▼

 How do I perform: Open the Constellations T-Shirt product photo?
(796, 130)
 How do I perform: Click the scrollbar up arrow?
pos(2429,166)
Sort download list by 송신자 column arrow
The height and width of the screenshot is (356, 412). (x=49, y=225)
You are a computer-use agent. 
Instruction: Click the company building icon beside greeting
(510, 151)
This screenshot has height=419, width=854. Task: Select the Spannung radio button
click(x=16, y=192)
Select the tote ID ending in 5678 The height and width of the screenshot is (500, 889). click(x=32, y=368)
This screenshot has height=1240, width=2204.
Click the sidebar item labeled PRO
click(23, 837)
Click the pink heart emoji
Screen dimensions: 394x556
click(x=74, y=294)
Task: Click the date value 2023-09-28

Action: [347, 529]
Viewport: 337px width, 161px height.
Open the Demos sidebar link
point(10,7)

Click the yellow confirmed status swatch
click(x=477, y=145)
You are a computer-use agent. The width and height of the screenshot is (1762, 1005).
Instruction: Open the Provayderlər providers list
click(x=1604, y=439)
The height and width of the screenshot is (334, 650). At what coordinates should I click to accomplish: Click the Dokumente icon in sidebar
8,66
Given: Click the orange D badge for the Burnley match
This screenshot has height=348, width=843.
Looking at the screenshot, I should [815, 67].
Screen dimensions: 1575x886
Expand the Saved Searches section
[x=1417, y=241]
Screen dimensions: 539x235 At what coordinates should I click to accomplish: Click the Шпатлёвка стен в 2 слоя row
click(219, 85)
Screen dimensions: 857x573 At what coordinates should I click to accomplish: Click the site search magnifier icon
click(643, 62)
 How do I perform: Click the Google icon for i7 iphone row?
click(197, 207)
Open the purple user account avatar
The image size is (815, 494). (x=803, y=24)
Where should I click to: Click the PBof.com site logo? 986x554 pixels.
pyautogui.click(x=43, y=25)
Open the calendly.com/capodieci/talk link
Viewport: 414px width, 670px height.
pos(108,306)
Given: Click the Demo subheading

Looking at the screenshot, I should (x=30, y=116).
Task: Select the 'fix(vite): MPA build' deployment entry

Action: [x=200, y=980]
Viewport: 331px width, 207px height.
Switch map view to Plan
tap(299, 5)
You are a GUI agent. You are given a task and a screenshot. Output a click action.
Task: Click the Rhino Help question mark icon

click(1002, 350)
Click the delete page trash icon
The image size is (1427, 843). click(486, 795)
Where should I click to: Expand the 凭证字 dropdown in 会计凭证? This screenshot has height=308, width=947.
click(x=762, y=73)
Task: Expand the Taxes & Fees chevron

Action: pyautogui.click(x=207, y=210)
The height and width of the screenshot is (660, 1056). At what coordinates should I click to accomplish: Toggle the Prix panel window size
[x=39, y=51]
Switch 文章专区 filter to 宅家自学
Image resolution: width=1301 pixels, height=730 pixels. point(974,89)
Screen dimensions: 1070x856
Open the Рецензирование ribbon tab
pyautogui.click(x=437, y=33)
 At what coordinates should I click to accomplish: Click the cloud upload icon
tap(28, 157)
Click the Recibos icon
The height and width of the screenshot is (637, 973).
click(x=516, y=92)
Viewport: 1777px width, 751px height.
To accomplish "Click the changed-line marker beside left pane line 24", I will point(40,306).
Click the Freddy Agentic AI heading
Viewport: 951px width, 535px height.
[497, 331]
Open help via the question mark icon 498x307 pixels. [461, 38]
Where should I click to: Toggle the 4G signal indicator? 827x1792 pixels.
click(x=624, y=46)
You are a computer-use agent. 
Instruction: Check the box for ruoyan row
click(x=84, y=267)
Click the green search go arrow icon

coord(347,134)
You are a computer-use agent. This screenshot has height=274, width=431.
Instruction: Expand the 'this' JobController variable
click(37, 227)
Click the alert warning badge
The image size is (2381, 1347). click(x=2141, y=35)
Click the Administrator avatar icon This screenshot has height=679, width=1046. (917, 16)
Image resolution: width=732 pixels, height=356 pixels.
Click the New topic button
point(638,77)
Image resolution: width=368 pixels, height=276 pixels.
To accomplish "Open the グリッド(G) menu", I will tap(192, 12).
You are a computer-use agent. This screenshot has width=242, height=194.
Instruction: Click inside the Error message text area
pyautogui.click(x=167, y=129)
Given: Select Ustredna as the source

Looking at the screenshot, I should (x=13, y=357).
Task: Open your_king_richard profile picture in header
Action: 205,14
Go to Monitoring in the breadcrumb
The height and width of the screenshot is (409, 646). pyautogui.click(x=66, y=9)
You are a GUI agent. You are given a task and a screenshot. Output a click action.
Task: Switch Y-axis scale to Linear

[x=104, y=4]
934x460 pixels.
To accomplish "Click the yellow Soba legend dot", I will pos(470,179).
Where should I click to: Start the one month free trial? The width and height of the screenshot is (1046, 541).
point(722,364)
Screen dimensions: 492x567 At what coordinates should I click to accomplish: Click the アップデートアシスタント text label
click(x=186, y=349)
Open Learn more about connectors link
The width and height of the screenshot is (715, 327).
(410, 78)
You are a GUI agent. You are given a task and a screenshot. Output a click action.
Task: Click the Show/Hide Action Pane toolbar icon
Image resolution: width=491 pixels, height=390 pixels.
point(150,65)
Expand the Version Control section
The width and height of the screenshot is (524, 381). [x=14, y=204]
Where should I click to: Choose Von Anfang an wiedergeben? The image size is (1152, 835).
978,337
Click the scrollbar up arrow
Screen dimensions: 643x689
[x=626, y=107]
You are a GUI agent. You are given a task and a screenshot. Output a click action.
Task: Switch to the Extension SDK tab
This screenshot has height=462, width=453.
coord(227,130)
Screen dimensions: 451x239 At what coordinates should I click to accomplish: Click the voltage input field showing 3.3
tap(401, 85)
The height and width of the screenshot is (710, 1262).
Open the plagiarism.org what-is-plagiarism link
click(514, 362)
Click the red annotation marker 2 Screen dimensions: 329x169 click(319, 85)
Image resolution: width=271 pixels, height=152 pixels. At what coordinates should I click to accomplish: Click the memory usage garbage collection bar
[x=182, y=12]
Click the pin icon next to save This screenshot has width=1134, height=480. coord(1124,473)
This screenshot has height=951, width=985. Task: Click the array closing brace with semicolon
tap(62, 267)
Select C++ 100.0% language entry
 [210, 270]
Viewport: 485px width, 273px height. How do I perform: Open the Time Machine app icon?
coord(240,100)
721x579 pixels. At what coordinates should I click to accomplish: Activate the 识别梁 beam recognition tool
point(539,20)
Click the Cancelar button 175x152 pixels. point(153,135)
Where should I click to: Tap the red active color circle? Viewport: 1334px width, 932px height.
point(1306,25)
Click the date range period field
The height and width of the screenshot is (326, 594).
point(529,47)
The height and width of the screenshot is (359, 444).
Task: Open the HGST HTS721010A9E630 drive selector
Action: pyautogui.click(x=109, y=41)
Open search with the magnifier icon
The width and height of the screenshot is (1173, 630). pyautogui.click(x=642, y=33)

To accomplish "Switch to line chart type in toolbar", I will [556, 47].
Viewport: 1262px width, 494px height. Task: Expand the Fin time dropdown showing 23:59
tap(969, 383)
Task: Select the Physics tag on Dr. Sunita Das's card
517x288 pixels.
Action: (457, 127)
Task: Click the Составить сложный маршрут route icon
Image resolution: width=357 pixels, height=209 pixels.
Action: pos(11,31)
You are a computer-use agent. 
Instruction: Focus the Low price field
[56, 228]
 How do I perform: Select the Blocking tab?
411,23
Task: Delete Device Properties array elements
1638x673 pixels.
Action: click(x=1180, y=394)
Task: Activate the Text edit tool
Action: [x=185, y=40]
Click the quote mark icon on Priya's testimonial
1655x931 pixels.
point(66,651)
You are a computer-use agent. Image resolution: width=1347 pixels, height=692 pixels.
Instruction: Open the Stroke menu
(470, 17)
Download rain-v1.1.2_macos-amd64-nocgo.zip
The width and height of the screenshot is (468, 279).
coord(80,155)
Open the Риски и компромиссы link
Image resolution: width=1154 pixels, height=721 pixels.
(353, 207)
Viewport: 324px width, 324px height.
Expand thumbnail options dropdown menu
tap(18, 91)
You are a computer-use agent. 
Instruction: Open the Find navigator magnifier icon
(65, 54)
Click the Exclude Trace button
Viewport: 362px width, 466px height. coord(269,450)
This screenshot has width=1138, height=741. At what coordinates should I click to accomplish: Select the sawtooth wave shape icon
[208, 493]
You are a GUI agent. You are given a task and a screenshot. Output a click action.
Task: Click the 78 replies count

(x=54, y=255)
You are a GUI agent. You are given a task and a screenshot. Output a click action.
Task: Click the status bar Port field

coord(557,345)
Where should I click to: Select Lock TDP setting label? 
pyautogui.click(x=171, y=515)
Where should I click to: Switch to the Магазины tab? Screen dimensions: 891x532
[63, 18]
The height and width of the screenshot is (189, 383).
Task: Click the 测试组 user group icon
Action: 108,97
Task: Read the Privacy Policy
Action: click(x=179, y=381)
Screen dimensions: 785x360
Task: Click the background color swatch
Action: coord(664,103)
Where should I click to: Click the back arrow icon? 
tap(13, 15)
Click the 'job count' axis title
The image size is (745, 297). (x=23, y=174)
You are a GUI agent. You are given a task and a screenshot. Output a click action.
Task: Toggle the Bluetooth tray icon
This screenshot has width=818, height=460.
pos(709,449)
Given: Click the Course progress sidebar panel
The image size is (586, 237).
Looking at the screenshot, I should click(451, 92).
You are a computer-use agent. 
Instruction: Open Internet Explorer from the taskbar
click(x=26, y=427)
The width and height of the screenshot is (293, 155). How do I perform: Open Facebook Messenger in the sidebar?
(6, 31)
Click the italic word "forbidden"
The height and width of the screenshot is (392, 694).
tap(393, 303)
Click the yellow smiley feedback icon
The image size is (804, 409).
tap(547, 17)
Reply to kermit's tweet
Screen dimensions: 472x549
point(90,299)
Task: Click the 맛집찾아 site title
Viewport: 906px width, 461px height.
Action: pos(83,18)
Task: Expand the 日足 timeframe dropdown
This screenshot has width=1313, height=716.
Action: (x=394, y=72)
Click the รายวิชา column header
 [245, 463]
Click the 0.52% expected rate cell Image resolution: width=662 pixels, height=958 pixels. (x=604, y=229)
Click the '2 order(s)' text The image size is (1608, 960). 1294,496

▲

▸ **Exercise aim**:
Copy out every line of the data above that contains the word "perform", each in full.

▸ **The completed task**:
 How do I perform: Open the Constellations T-Shirt product photo?
 How do I perform: Click the scrollbar up arrow?
 How do I perform: Click the Google icon for i7 iphone row?
Viewport: 485px width, 273px height. How do I perform: Open the Time Machine app icon?
 How do I perform: Select the Blocking tab?
The width and height of the screenshot is (293, 155). How do I perform: Open Facebook Messenger in the sidebar?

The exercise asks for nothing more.